Question 1
Consider a bilateral double auction with the buyer and seller types distributed independently of each other and uniformly on [0; 1]. Their no-trade payoff is zero. Suppose that prior to the auction they have to decide whether to participate. There is no cost of participation, but the traders have lexicographic preferences: First of all they care about expected payoffs, but in case of indifference they prefer not to participate in the auction.
1.) Assume that all the traders enter and then coordinate on playing the linear equilibrium derived in class/textbook (Gibbons). Is this a Perfect Bayesian Equilibrium? Is this a Bayesian Equilibrium? Why or why not?
2.) Now assume that those types who would not trade in the linear equilibrium with all types present do not enter. Does the auction with this reduced set of participants still have a linear equilibrium? If yes, describe it. If not, prove why not. (Hint: You need not derive the equilibrium from scratch. Just study the original linear strategies with care.)

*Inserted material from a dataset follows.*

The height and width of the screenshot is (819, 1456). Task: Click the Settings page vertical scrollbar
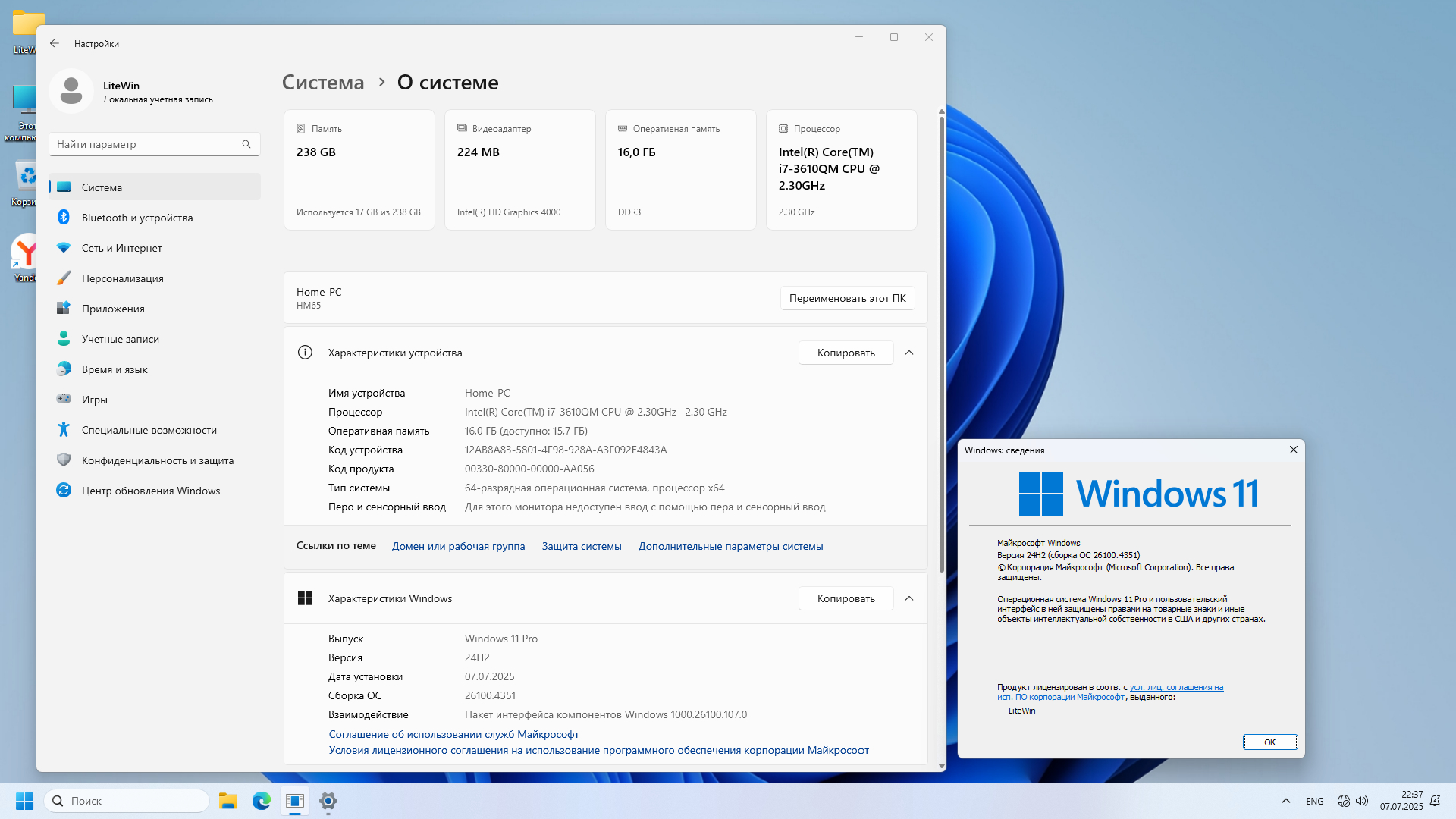pos(941,341)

3.) Disregarding the existence of types who do not participate, how does efficiency - measured (inaccurately!) as the proportion of type pairs who trade, divided by the proportion that "should" trade - change relative to the game where everyone enters?
4.) Show that for the sellers in [0, x) and the buyers in (y, 1] entering, the linear equilibrium bidding strategies will be the same, for any x and y in [0, 1].
5.) Hence, for what values of x and y will we get full efficiency (disregarding types who did not enter)?
6.) To what extent does this result agree/disagree with the basic intuition about the effect of asymmetric information on efficiency in the basic double auction model analysed in the book?